(Exercise prompt):
Identify all lines of the data containing the string "computer" and copy them.

Pixel coordinate grounding data
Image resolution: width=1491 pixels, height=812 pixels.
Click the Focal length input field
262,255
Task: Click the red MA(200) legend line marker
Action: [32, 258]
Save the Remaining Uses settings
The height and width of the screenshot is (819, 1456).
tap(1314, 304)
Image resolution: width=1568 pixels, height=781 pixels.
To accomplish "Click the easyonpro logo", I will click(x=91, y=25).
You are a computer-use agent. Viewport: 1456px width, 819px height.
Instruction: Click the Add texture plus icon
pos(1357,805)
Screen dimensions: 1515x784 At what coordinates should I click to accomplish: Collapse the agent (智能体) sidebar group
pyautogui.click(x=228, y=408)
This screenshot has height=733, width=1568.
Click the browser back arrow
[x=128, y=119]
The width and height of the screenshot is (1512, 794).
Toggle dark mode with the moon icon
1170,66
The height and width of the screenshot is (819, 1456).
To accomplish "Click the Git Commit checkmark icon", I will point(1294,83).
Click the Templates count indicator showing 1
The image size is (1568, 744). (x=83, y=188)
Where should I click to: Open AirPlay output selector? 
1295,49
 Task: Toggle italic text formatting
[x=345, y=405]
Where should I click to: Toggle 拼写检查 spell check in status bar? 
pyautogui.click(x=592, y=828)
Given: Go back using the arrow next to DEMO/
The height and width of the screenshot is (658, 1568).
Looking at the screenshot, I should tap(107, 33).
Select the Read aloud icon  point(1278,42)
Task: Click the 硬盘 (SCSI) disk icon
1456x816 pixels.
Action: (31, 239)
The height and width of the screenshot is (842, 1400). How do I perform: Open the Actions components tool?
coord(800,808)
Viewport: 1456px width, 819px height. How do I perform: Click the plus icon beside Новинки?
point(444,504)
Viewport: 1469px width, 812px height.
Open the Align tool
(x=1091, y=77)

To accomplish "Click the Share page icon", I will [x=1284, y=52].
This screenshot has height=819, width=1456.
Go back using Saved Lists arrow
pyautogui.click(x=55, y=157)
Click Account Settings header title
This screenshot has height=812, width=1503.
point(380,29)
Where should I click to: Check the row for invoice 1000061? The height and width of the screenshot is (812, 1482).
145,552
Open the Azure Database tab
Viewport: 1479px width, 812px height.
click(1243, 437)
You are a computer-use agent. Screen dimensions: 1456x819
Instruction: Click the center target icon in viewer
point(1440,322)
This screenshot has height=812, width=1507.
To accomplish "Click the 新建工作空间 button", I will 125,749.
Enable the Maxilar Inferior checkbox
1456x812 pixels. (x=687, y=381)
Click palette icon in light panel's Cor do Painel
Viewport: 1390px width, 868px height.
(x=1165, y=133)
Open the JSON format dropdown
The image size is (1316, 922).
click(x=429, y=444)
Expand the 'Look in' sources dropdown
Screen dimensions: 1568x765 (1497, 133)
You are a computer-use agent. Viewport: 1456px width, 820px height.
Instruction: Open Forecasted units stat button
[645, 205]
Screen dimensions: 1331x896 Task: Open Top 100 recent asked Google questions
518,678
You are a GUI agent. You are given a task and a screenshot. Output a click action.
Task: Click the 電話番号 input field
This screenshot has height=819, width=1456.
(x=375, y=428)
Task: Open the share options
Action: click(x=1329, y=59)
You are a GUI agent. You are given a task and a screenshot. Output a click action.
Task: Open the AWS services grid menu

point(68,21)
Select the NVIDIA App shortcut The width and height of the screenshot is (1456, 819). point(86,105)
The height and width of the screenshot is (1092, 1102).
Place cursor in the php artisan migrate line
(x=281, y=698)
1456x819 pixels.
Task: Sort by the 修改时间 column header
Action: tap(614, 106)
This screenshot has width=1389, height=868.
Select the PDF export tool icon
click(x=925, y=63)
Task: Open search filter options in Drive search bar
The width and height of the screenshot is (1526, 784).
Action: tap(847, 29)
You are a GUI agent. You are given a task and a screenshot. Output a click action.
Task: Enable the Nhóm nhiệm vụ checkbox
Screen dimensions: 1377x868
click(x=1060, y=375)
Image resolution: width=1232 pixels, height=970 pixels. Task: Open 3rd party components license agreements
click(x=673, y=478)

(Exercise result):
You are a computer-use agent. Viewport: 1456px width, 819px height.
You are a computer-use agent. Screen dimensions: 1456x819
You are a computer-use agent. Viewport: 1456px width, 820px height.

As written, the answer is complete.